The change updates Scotland’s sex‑offender notification rules. From February, anyone on the register must tell police if they have applied for a gender recognition certificate (GRC) and the application is still pending, or if they have obtained a full GRC issued on or after the “relevant date”. An application that has resulted in an interim GRC still counts as undetermined and must be disclosed.
In plain terms, this folds GRC status into the information Police Scotland can see alongside the existing bank, credit card and identity details already gathered at notification. Headings in the underlying regulations are tweaked to reflect that this remains part of the prescribed financial and identity information recorded at the first police check‑in. Police Scotland guidance already lists those details.
Ministers say the step honours a pledge made during the Gender Recognition Reform (Scotland) Bill debate and is about tightening public‑protection information rather than blocking anyone’s route to recognition. Constance told the committee the risk of harm identified was considered low and that Police Scotland would weigh any relevance to risk on a case‑by‑case basis.

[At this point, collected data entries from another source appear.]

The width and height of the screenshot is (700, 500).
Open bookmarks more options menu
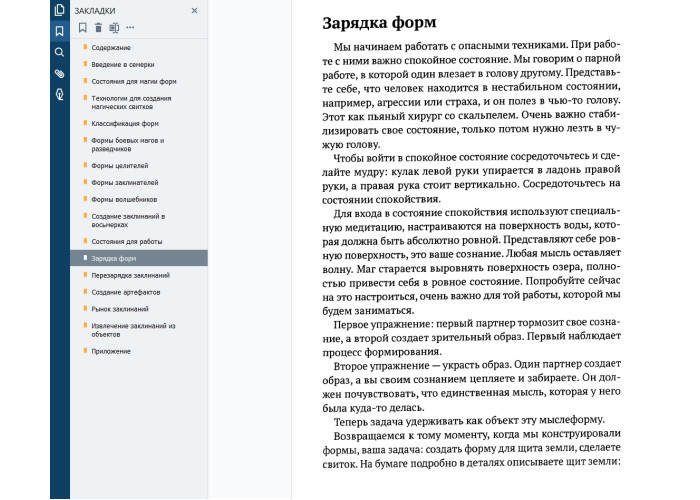(130, 28)
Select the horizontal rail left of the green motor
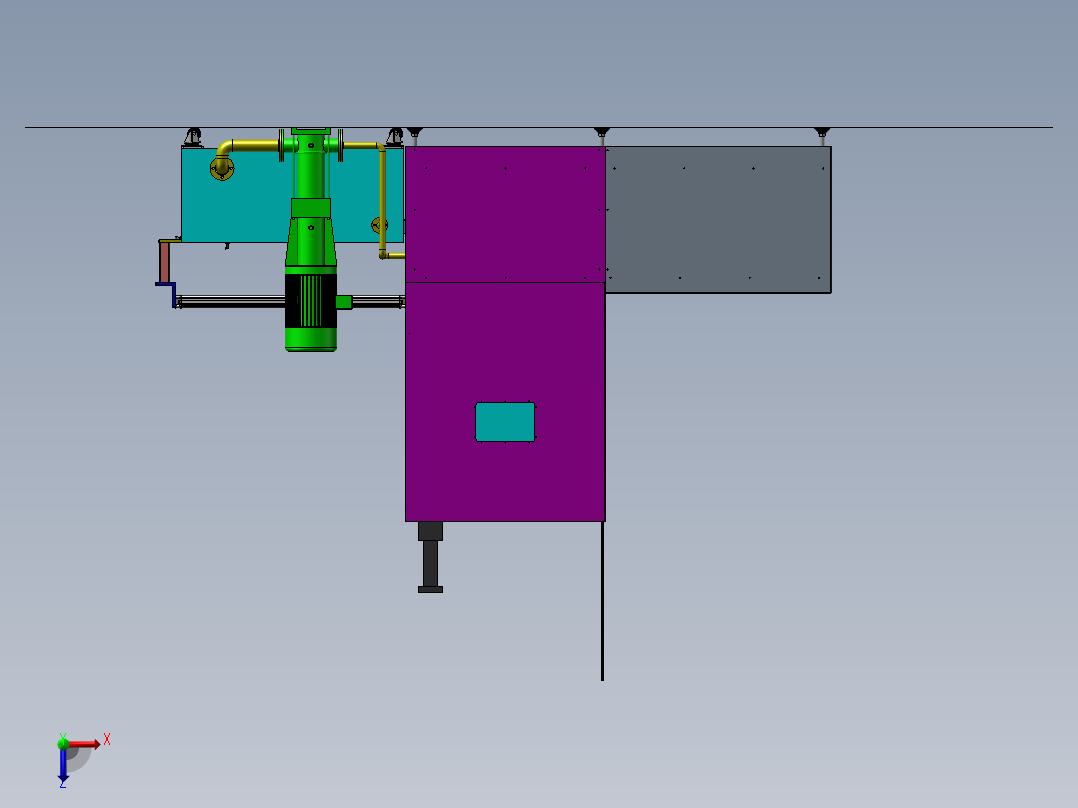Image resolution: width=1078 pixels, height=808 pixels. point(231,301)
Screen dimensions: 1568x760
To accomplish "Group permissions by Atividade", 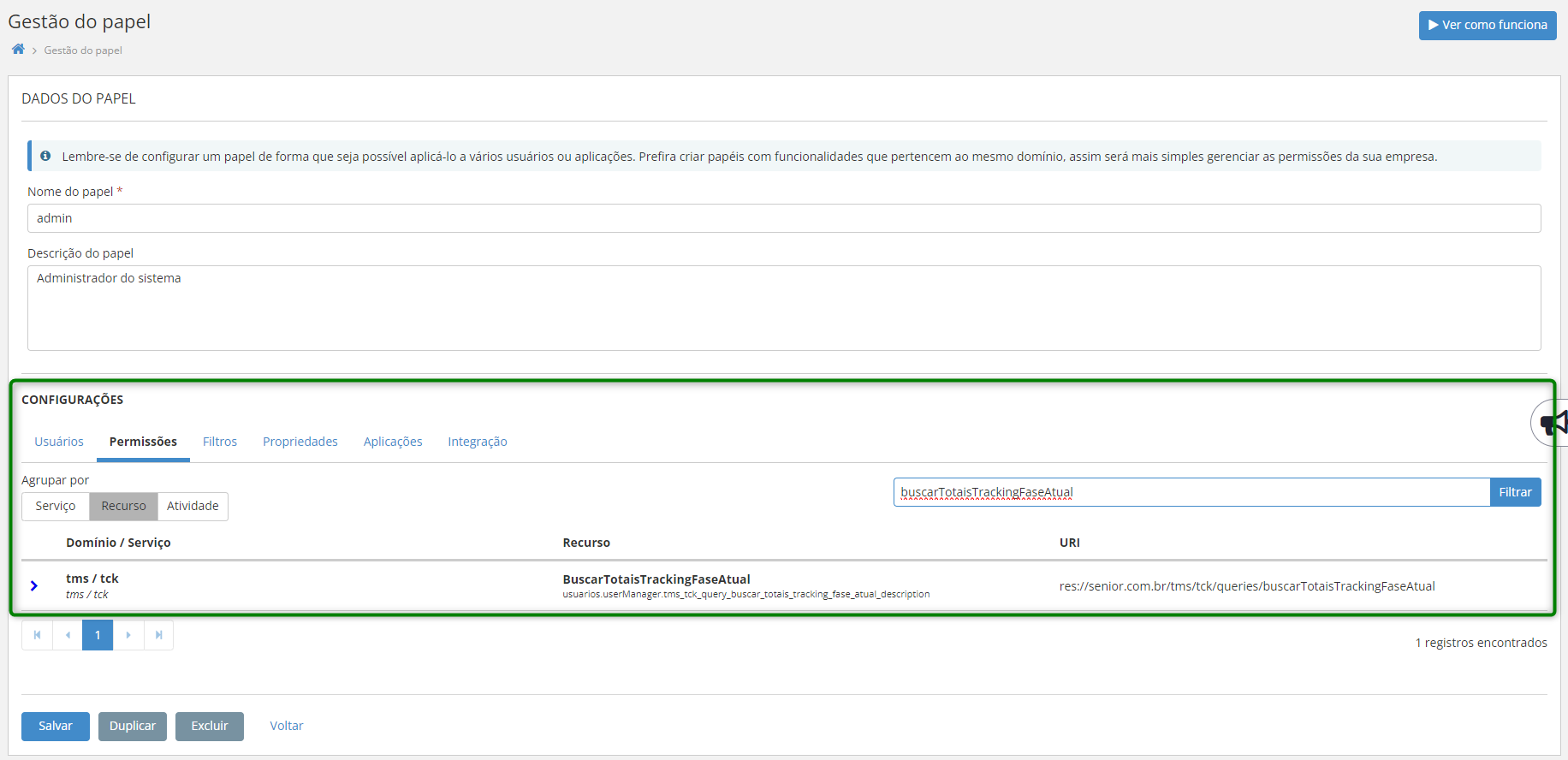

This matters beyond Holyrood. The Violent and Sex Offender Register (ViSOR) database is UK‑wide and used by every force across Britain, including Police Scotland and northern forces such as Northumbria and Cumbria. Cross‑border moves are visible in that shared system, so officers on both sides of the line can see updated details when they assess risk.
For readers in Berwick, Carlisle and the wider North, nothing changes in English law-but coordination does get tidier. If someone on Scotland’s register relocates south, their management and any new notifications sit on ViSOR and feed into local Multi‑Agency Public Protection Arrangements (MAPPA), the framework that brings police, probation and other services together.

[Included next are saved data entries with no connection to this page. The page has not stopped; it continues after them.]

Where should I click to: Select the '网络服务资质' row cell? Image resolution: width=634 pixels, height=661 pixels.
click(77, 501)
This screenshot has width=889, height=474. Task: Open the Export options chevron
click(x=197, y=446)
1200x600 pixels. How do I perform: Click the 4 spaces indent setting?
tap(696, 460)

Scotland’s own MAPPA picture underlines why tidy records matter. The Government’s latest national overview shows 447 applications in 2024‑25 to the Sex Offender Community Disclosure Scheme-up by more than 50 percent year on year-each assessed by specialist officers before any disclosure is made.
A quick legal explainer. The “relevant date” is set by section 82(6) of the Sexual Offences Act 2003-usually the date of conviction, or the date of a finding or caution in other scenarios. That timestamp decides which certificates must be notified under the new rule.
Timings and process stay familiar. As Police Scotland notes, registered offenders must make their initial notification in person within three days and report changes within three days too. The new duty simply adds GRC applications and qualifying certificates to those change‑of‑details updates from 21 February.